Sgomento a Blufi, cani e gatti avvelenati. Caccia al criminale

La piccola comunità di Blufi è scossa dalla brutta scoperta di ieri mattina, quando diversi cani e gatti sono stati ritrovati morti, con ogni probabilità avvelenati con del cibo contenente qualche sostanza letale per i poveri animali. A darne notizia ieri è stata la pagina facebook Blufionline, pubblicando anche le foto dei macabri ritrovamenti. ”

“Atto ignobile quello perpetrato ieri a Blufi! – si legge nel post nel quale vengono pubblicate 4 foto – Avvelenati cani e gatti, da uno scellerato assassino. Ancora non di conosce la sua identità, ma si cercano tracce che potrebbero condurre al vile soggetto. Chi ha sospetti, non si riservi di esibirli.”

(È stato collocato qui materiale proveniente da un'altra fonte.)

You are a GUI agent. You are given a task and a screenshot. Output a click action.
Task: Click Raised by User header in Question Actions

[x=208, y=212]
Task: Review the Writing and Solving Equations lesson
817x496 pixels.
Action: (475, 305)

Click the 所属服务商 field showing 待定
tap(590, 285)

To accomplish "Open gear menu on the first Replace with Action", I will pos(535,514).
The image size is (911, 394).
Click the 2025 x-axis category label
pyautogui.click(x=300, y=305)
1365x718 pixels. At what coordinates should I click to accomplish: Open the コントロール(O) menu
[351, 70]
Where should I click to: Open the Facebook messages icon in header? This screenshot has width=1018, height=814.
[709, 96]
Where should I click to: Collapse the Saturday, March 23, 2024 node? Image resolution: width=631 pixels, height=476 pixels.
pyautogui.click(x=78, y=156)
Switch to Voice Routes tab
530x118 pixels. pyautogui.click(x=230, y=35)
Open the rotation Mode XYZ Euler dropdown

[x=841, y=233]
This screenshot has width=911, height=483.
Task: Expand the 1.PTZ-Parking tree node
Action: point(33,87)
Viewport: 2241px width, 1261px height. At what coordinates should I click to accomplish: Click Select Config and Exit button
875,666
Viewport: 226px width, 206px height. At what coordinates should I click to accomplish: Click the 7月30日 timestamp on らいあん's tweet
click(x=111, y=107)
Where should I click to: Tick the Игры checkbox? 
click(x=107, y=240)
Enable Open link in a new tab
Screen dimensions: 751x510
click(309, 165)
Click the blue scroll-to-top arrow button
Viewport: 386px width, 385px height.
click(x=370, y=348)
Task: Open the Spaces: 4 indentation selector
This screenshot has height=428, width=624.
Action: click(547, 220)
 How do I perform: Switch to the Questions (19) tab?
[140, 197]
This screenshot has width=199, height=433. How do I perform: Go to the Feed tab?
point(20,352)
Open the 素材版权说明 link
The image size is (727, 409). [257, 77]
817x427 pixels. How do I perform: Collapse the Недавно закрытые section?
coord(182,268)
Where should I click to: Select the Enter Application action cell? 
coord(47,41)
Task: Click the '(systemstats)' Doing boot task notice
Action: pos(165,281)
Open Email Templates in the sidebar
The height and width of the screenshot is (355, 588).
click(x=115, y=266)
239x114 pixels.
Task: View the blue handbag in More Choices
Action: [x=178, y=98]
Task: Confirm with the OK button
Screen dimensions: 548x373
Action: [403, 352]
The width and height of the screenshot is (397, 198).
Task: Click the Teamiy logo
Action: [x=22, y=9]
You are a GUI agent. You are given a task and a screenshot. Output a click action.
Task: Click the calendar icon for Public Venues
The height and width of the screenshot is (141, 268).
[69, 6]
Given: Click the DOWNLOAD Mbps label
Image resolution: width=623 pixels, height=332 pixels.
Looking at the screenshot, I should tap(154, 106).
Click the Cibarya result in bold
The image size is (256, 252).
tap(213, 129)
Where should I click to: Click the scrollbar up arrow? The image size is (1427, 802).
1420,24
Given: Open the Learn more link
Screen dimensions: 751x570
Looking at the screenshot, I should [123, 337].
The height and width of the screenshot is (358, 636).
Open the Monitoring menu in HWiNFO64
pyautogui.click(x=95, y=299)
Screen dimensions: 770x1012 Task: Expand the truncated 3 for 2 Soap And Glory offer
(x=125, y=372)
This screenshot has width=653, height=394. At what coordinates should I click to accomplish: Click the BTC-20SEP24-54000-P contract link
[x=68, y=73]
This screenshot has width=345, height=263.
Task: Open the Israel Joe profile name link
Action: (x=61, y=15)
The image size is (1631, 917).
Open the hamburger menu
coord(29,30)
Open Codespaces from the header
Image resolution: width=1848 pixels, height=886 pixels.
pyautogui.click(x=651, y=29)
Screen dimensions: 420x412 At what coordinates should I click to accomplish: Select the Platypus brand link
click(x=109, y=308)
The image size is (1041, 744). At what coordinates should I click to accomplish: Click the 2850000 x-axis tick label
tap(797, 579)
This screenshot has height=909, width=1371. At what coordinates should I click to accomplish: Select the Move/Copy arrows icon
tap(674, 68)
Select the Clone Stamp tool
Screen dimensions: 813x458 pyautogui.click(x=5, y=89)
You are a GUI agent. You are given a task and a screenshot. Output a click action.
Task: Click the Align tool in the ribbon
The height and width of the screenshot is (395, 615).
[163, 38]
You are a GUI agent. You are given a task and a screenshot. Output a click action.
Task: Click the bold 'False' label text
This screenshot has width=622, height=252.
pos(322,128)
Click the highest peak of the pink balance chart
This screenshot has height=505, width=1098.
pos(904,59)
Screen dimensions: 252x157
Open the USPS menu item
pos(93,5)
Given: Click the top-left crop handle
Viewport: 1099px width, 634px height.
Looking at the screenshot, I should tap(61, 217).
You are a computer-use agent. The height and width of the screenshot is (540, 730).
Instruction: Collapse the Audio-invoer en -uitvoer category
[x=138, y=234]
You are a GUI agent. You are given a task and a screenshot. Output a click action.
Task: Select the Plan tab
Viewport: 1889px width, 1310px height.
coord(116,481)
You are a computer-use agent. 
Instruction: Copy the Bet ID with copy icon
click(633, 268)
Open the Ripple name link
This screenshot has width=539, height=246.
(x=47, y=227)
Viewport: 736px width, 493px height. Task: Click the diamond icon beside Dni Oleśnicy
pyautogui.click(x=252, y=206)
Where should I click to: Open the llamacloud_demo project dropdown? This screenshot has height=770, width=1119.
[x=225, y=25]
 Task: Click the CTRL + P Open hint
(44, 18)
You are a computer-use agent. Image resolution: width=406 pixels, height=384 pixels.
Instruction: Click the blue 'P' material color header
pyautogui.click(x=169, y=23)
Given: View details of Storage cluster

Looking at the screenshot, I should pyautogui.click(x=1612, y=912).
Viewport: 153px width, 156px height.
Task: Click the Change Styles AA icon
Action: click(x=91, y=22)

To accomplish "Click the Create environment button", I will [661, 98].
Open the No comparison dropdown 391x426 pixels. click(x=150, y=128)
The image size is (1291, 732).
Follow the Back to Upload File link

Vale la pena ricordare che, in base all’art. 544-bis del nostro codice penale chiunque, per crudeltà o senza necessità, cagiona la morte di un animale è punito con la reclusione da tre mesi a diciotto mesi“, mentre nel caso di maltrattamenti di animali, l’art. 544-ter del codice penale sancisce che “chiunque, per crudeltà o senza necessità, cagiona una lesione ad un animale ovvero lo sottopone a sevizie o a comportamenti o a fatiche o a lavori insopportabili per le sue caratteristiche ecologiche è punito con la reclusione da tre mesi a un anno o con la multa da 3.000 a 15.000 euro. La stessa pena si applica a chiunque somministra agli animali sostanze stupefacenti o vietate ovvero li sottopone a trattamenti che procurano un danno alla salute degli stessi. La pena è aumentata della metà se  da tale azione deriva la morte dell’animale“.